Task to complete: Locate the line that contains "Task: Create a new project from the toolbar" in the entries below, then repeat it and every following line through the line that contains "This screenshot has width=1152, height=648.", exactly, and no others.

Information:
----------------------------------------

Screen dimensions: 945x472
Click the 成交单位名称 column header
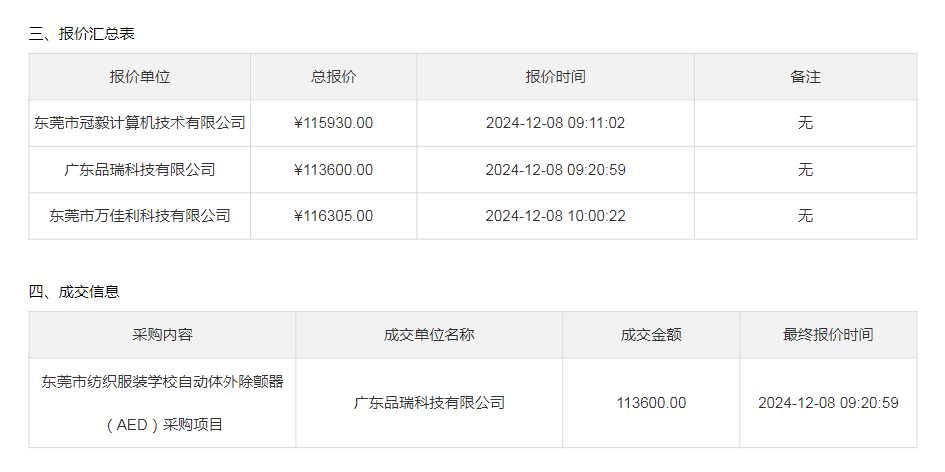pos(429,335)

----------------------------------------

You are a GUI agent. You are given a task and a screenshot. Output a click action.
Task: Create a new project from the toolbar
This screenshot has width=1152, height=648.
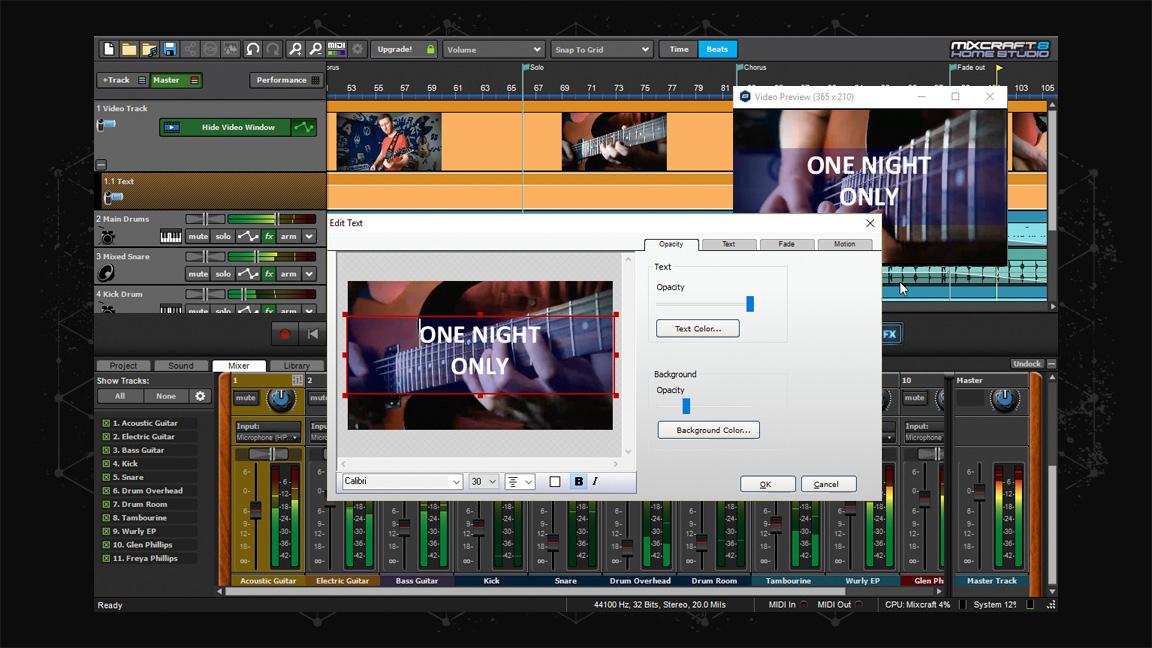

----------------------------------------

Your response:
Task: Create a new project from the toolbar
This screenshot has width=1152, height=648.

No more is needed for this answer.